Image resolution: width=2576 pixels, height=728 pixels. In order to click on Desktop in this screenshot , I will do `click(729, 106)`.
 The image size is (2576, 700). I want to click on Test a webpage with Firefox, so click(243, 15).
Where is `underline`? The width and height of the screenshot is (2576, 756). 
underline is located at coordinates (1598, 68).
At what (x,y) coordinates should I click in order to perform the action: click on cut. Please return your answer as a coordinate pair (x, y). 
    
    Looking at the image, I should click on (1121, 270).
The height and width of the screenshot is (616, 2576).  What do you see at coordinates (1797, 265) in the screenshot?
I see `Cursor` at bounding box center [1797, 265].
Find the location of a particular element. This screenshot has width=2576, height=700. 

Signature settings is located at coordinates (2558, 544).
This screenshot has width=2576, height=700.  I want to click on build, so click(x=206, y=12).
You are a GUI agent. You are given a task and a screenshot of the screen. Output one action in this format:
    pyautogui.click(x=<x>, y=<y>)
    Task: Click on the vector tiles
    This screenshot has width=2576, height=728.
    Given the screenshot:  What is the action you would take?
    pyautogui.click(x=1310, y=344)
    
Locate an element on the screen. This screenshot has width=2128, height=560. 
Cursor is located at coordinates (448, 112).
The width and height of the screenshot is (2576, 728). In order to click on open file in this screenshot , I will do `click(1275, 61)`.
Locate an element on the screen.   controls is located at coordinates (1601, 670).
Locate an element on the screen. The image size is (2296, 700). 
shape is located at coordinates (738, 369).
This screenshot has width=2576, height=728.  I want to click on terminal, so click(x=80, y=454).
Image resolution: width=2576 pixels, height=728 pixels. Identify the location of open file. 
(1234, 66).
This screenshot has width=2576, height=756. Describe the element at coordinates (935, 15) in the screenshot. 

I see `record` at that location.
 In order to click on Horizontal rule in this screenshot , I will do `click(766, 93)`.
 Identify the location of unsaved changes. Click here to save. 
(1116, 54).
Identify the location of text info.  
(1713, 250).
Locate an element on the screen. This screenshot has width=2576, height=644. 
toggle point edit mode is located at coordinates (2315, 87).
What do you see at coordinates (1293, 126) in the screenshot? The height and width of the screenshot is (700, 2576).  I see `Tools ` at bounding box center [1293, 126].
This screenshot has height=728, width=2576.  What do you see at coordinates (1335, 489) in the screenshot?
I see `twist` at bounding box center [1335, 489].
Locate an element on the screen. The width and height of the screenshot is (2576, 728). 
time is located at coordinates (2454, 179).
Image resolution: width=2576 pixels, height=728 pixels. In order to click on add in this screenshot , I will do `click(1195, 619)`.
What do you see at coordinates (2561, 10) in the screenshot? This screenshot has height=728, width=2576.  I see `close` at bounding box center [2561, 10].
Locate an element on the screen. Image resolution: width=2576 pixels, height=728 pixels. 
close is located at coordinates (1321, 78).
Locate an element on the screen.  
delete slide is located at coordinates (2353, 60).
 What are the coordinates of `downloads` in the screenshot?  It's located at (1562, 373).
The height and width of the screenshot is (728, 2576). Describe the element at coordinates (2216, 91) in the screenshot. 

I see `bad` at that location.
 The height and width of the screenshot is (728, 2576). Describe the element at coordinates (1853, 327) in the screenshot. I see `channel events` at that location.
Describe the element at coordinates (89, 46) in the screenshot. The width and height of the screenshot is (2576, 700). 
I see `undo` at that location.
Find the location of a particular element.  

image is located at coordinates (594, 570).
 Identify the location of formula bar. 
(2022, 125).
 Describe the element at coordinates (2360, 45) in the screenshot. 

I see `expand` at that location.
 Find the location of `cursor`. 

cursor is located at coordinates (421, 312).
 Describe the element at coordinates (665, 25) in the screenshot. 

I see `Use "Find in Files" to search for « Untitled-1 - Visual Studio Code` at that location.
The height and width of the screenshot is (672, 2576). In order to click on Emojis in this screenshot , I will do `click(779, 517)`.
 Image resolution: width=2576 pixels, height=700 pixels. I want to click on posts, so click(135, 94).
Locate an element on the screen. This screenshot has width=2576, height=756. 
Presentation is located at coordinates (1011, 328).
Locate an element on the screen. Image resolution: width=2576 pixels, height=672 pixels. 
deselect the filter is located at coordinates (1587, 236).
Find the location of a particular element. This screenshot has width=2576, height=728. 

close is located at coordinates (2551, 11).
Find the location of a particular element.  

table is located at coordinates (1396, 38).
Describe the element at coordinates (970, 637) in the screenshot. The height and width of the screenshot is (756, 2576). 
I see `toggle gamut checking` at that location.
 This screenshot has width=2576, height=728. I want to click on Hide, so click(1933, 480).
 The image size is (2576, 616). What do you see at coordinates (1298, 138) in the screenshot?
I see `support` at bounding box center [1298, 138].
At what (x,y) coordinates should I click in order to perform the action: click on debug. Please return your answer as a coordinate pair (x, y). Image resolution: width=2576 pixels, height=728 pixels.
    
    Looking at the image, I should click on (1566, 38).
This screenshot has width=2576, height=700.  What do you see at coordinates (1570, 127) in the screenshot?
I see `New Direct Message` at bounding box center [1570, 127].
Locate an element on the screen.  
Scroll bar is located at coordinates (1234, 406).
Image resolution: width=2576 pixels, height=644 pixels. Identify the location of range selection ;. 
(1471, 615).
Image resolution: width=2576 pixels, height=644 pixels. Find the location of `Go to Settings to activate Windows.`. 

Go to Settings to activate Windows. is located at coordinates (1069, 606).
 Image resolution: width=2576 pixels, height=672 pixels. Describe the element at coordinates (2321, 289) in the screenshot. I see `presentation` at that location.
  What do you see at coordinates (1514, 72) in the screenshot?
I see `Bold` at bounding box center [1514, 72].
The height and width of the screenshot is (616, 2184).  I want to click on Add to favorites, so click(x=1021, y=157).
::::::
# AUFGABENSTELLUNG:
Tausche in allen Einträgen oben "Locate an element on the screen" gegen "Find an element on the screen" aus. Gib die Zeilen sonst unverändert wieder.

# LÖSUNG:
Image resolution: width=2576 pixels, height=728 pixels. In order to click on Desktop in this screenshot , I will do `click(729, 106)`.
 The image size is (2576, 700). I want to click on Test a webpage with Firefox, so click(243, 15).
Where is `underline`? The width and height of the screenshot is (2576, 756). 
underline is located at coordinates (1598, 68).
At what (x,y) coordinates should I click in order to perform the action: click on cut. Please return your answer as a coordinate pair (x, y). 
    
    Looking at the image, I should click on (1121, 270).
The height and width of the screenshot is (616, 2576).  What do you see at coordinates (1797, 265) in the screenshot?
I see `Cursor` at bounding box center [1797, 265].
Find the location of a particular element. This screenshot has width=2576, height=700. 

Signature settings is located at coordinates (2558, 544).
This screenshot has width=2576, height=700.  I want to click on build, so click(x=206, y=12).
You are a GUI agent. You are given a task and a screenshot of the screen. Output one action in this format:
    pyautogui.click(x=<x>, y=<y>)
    Task: Click on the vector tiles
    This screenshot has width=2576, height=728.
    Given the screenshot:  What is the action you would take?
    pyautogui.click(x=1310, y=344)
    
Find an element on the screen. This screenshot has width=2128, height=560. 
Cursor is located at coordinates (448, 112).
The width and height of the screenshot is (2576, 728). In order to click on open file in this screenshot , I will do `click(1275, 61)`.
Find an element on the screen.   controls is located at coordinates (1601, 670).
Find an element on the screen. The image size is (2296, 700). 
shape is located at coordinates (738, 369).
This screenshot has width=2576, height=728.  I want to click on terminal, so click(x=80, y=454).
Image resolution: width=2576 pixels, height=728 pixels. Identify the location of open file. 
(1234, 66).
This screenshot has width=2576, height=756. Describe the element at coordinates (935, 15) in the screenshot. 

I see `record` at that location.
 In order to click on Horizontal rule in this screenshot , I will do `click(766, 93)`.
 Identify the location of unsaved changes. Click here to save. 
(1116, 54).
Identify the location of text info.  
(1713, 250).
Find an element on the screen. This screenshot has width=2576, height=644. 
toggle point edit mode is located at coordinates (2315, 87).
What do you see at coordinates (1293, 126) in the screenshot? The height and width of the screenshot is (700, 2576).  I see `Tools ` at bounding box center [1293, 126].
This screenshot has height=728, width=2576.  What do you see at coordinates (1335, 489) in the screenshot?
I see `twist` at bounding box center [1335, 489].
Find an element on the screen. The width and height of the screenshot is (2576, 728). 
time is located at coordinates (2454, 179).
Image resolution: width=2576 pixels, height=728 pixels. In order to click on add in this screenshot , I will do `click(1195, 619)`.
What do you see at coordinates (2561, 10) in the screenshot? This screenshot has height=728, width=2576.  I see `close` at bounding box center [2561, 10].
Find an element on the screen. Image resolution: width=2576 pixels, height=728 pixels. 
close is located at coordinates (1321, 78).
Find an element on the screen.  
delete slide is located at coordinates (2353, 60).
 What are the coordinates of `downloads` in the screenshot?  It's located at (1562, 373).
The height and width of the screenshot is (728, 2576). Describe the element at coordinates (2216, 91) in the screenshot. 

I see `bad` at that location.
 The height and width of the screenshot is (728, 2576). Describe the element at coordinates (1853, 327) in the screenshot. I see `channel events` at that location.
Describe the element at coordinates (89, 46) in the screenshot. The width and height of the screenshot is (2576, 700). 
I see `undo` at that location.
Find the location of a particular element.  

image is located at coordinates (594, 570).
 Identify the location of formula bar. 
(2022, 125).
 Describe the element at coordinates (2360, 45) in the screenshot. 

I see `expand` at that location.
 Find the location of `cursor`. 

cursor is located at coordinates (421, 312).
 Describe the element at coordinates (665, 25) in the screenshot. 

I see `Use "Find in Files" to search for « Untitled-1 - Visual Studio Code` at that location.
The height and width of the screenshot is (672, 2576). In order to click on Emojis in this screenshot , I will do `click(779, 517)`.
 Image resolution: width=2576 pixels, height=700 pixels. I want to click on posts, so click(135, 94).
Find an element on the screen. This screenshot has width=2576, height=756. 
Presentation is located at coordinates (1011, 328).
Find an element on the screen. Image resolution: width=2576 pixels, height=672 pixels. 
deselect the filter is located at coordinates (1587, 236).
Find the location of a particular element. This screenshot has width=2576, height=728. 

close is located at coordinates (2551, 11).
Find the location of a particular element.  

table is located at coordinates (1396, 38).
Describe the element at coordinates (970, 637) in the screenshot. The height and width of the screenshot is (756, 2576). 
I see `toggle gamut checking` at that location.
 This screenshot has width=2576, height=728. I want to click on Hide, so click(1933, 480).
 The image size is (2576, 616). What do you see at coordinates (1298, 138) in the screenshot?
I see `support` at bounding box center [1298, 138].
At what (x,y) coordinates should I click in order to perform the action: click on debug. Please return your answer as a coordinate pair (x, y). Image resolution: width=2576 pixels, height=728 pixels.
    
    Looking at the image, I should click on (1566, 38).
This screenshot has width=2576, height=700.  What do you see at coordinates (1570, 127) in the screenshot?
I see `New Direct Message` at bounding box center [1570, 127].
Find an element on the screen.  
Scroll bar is located at coordinates (1234, 406).
Image resolution: width=2576 pixels, height=644 pixels. Identify the location of range selection ;. 
(1471, 615).
Image resolution: width=2576 pixels, height=644 pixels. Find the location of `Go to Settings to activate Windows.`. 

Go to Settings to activate Windows. is located at coordinates (1069, 606).
 Image resolution: width=2576 pixels, height=672 pixels. Describe the element at coordinates (2321, 289) in the screenshot. I see `presentation` at that location.
  What do you see at coordinates (1514, 72) in the screenshot?
I see `Bold` at bounding box center [1514, 72].
The height and width of the screenshot is (616, 2184).  I want to click on Add to favorites, so click(x=1021, y=157).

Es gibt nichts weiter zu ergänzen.